### What is expected
Give back every line of the data below exactly.

Recorded data
= = = = =
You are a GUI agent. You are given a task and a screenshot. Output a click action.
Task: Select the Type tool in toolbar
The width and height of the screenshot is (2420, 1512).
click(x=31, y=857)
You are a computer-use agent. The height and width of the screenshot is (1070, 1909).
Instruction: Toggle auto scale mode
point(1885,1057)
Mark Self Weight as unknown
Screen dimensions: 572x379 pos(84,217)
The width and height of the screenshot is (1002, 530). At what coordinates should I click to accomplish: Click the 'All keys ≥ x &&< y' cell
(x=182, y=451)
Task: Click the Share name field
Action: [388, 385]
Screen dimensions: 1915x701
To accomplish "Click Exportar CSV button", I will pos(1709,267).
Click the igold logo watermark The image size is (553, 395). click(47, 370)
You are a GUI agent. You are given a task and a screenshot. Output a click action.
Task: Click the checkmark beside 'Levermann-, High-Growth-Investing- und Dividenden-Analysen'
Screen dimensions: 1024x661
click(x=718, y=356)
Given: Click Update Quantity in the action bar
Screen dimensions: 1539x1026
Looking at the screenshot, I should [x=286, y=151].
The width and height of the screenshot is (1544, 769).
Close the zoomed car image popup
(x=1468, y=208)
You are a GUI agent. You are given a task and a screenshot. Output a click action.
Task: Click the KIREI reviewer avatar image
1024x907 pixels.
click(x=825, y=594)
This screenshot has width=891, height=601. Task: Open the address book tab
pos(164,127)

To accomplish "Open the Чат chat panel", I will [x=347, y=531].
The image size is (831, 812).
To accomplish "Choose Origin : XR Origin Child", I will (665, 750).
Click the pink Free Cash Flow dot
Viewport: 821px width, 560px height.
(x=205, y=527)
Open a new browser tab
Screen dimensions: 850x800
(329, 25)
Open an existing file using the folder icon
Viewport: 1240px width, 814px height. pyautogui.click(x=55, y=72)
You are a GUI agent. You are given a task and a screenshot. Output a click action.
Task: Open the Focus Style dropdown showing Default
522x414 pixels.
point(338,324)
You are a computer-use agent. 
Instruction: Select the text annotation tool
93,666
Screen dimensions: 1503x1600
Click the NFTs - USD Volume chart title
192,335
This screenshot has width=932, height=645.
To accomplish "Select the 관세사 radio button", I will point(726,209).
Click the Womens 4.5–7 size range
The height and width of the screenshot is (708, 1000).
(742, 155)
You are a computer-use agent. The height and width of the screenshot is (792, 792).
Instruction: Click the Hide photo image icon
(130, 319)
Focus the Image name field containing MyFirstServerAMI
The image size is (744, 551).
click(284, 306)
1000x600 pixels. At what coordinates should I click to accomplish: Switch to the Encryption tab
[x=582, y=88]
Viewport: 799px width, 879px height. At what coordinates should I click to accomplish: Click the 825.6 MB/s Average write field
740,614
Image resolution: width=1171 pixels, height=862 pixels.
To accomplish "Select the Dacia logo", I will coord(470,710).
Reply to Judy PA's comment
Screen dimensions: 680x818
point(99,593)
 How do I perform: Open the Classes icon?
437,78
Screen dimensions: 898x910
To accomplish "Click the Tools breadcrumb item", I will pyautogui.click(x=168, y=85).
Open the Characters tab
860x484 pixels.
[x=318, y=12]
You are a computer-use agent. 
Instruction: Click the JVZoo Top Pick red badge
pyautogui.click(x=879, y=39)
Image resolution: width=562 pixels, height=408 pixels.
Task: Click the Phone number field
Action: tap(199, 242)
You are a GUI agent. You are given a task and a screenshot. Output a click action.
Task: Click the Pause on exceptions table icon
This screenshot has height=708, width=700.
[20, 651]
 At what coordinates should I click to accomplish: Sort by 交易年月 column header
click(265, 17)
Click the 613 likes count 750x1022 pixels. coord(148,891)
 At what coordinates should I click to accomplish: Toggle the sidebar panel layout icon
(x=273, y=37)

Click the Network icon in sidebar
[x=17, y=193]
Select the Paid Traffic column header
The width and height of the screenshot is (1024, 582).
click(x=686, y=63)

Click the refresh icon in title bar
= = = = =
### Your response
You are a GUI agent. You are given a task and a screenshot. Output a click action.
Task: Select the Type tool in toolbar
The width and height of the screenshot is (2420, 1512).
click(x=31, y=857)
You are a computer-use agent. The height and width of the screenshot is (1070, 1909).
Instruction: Toggle auto scale mode
point(1885,1057)
Mark Self Weight as unknown
Screen dimensions: 572x379 pos(84,217)
The width and height of the screenshot is (1002, 530). At what coordinates should I click to accomplish: Click the 'All keys ≥ x &&< y' cell
(x=182, y=451)
Task: Click the Share name field
Action: [388, 385]
Screen dimensions: 1915x701
To accomplish "Click Exportar CSV button", I will pos(1709,267).
Click the igold logo watermark The image size is (553, 395). click(47, 370)
You are a GUI agent. You are given a task and a screenshot. Output a click action.
Task: Click the checkmark beside 'Levermann-, High-Growth-Investing- und Dividenden-Analysen'
Screen dimensions: 1024x661
click(x=718, y=356)
Given: Click Update Quantity in the action bar
Screen dimensions: 1539x1026
Looking at the screenshot, I should [x=286, y=151].
The width and height of the screenshot is (1544, 769).
Close the zoomed car image popup
(x=1468, y=208)
You are a GUI agent. You are given a task and a screenshot. Output a click action.
Task: Click the KIREI reviewer avatar image
1024x907 pixels.
click(x=825, y=594)
This screenshot has width=891, height=601. Task: Open the address book tab
pos(164,127)

To accomplish "Open the Чат chat panel", I will [x=347, y=531].
The image size is (831, 812).
To accomplish "Choose Origin : XR Origin Child", I will (665, 750).
Click the pink Free Cash Flow dot
Viewport: 821px width, 560px height.
(x=205, y=527)
Open a new browser tab
Screen dimensions: 850x800
(329, 25)
Open an existing file using the folder icon
Viewport: 1240px width, 814px height. pyautogui.click(x=55, y=72)
You are a GUI agent. You are given a task and a screenshot. Output a click action.
Task: Open the Focus Style dropdown showing Default
522x414 pixels.
point(338,324)
You are a computer-use agent. 
Instruction: Select the text annotation tool
93,666
Screen dimensions: 1503x1600
Click the NFTs - USD Volume chart title
192,335
This screenshot has width=932, height=645.
To accomplish "Select the 관세사 radio button", I will point(726,209).
Click the Womens 4.5–7 size range
The height and width of the screenshot is (708, 1000).
(742, 155)
You are a computer-use agent. The height and width of the screenshot is (792, 792).
Instruction: Click the Hide photo image icon
(130, 319)
Focus the Image name field containing MyFirstServerAMI
The image size is (744, 551).
click(284, 306)
1000x600 pixels. At what coordinates should I click to accomplish: Switch to the Encryption tab
[x=582, y=88]
Viewport: 799px width, 879px height. At what coordinates should I click to accomplish: Click the 825.6 MB/s Average write field
740,614
Image resolution: width=1171 pixels, height=862 pixels.
To accomplish "Select the Dacia logo", I will coord(470,710).
Reply to Judy PA's comment
Screen dimensions: 680x818
point(99,593)
 How do I perform: Open the Classes icon?
437,78
Screen dimensions: 898x910
To accomplish "Click the Tools breadcrumb item", I will pyautogui.click(x=168, y=85).
Open the Characters tab
860x484 pixels.
[x=318, y=12]
You are a computer-use agent. 
Instruction: Click the JVZoo Top Pick red badge
pyautogui.click(x=879, y=39)
Image resolution: width=562 pixels, height=408 pixels.
Task: Click the Phone number field
Action: tap(199, 242)
You are a GUI agent. You are given a task and a screenshot. Output a click action.
Task: Click the Pause on exceptions table icon
This screenshot has height=708, width=700.
[20, 651]
 At what coordinates should I click to accomplish: Sort by 交易年月 column header
click(265, 17)
Click the 613 likes count 750x1022 pixels. coord(148,891)
 At what coordinates should I click to accomplish: Toggle the sidebar panel layout icon
(x=273, y=37)

Click the Network icon in sidebar
[x=17, y=193]
Select the Paid Traffic column header
The width and height of the screenshot is (1024, 582).
click(x=686, y=63)

Click the refresh icon in title bar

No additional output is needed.